How to complete this task> Retype every record below exactly as it is written.

[Stored items]
-- -- --

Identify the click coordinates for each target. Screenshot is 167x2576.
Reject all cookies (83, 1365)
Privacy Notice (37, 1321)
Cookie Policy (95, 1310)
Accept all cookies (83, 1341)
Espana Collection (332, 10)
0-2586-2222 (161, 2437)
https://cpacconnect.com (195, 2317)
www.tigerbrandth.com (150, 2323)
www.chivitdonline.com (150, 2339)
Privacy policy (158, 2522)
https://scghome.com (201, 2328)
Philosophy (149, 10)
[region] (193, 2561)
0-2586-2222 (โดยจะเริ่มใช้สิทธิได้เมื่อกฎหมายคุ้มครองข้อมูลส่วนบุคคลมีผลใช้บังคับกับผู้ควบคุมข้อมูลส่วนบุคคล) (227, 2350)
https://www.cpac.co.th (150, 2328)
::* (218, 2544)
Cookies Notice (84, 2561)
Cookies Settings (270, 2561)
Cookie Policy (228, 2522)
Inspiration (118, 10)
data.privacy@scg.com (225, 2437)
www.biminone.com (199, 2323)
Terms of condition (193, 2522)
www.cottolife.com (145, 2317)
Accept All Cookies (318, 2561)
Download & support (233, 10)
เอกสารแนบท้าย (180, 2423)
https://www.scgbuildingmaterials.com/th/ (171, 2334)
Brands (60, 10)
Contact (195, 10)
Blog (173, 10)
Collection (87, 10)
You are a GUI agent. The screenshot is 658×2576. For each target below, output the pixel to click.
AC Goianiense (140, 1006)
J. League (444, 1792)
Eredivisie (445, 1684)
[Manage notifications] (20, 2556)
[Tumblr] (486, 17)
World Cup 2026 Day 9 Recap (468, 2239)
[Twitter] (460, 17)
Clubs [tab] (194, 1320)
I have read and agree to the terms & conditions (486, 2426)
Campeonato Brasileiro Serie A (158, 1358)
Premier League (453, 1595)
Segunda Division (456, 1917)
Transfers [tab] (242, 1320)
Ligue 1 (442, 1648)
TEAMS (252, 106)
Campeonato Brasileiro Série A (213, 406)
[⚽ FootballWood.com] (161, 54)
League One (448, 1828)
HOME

-- -- --

Solution below>
Identify the click coordinates for each target. Screenshot is 167x2576.
Reject all cookies (83, 1365)
Privacy Notice (37, 1321)
Cookie Policy (95, 1310)
Accept all cookies (83, 1341)
Espana Collection (332, 10)
0-2586-2222 (161, 2437)
https://cpacconnect.com (195, 2317)
www.tigerbrandth.com (150, 2323)
www.chivitdonline.com (150, 2339)
Privacy policy (158, 2522)
https://scghome.com (201, 2328)
Philosophy (149, 10)
[region] (193, 2561)
0-2586-2222 (โดยจะเริ่มใช้สิทธิได้เมื่อกฎหมายคุ้มครองข้อมูลส่วนบุคคลมีผลใช้บังคับกับผู้ควบคุมข้อมูลส่วนบุคคล) (227, 2350)
https://www.cpac.co.th (150, 2328)
::* (218, 2544)
Cookies Notice (84, 2561)
Cookies Settings (270, 2561)
Cookie Policy (228, 2522)
Inspiration (118, 10)
data.privacy@scg.com (225, 2437)
www.biminone.com (199, 2323)
Terms of condition (193, 2522)
www.cottolife.com (145, 2317)
Accept All Cookies (318, 2561)
Download & support (233, 10)
เอกสารแนบท้าย (180, 2423)
https://www.scgbuildingmaterials.com/th/ (171, 2334)
Brands (60, 10)
Contact (195, 10)
Blog (173, 10)
Collection (87, 10)
You are a GUI agent. The screenshot is 658×2576. For each target below, output the pixel to click.
AC Goianiense (140, 1006)
J. League (444, 1792)
Eredivisie (445, 1684)
[Manage notifications] (20, 2556)
[Tumblr] (486, 17)
World Cup 2026 Day 9 Recap (468, 2239)
[Twitter] (460, 17)
Clubs [tab] (194, 1320)
I have read and agree to the terms & conditions (486, 2426)
Campeonato Brasileiro Serie A (158, 1358)
Premier League (453, 1595)
Segunda Division (456, 1917)
Transfers [tab] (242, 1320)
Ligue 1 (442, 1648)
TEAMS (252, 106)
Campeonato Brasileiro Série A (213, 406)
[⚽ FootballWood.com] (161, 54)
League One (448, 1828)
HOME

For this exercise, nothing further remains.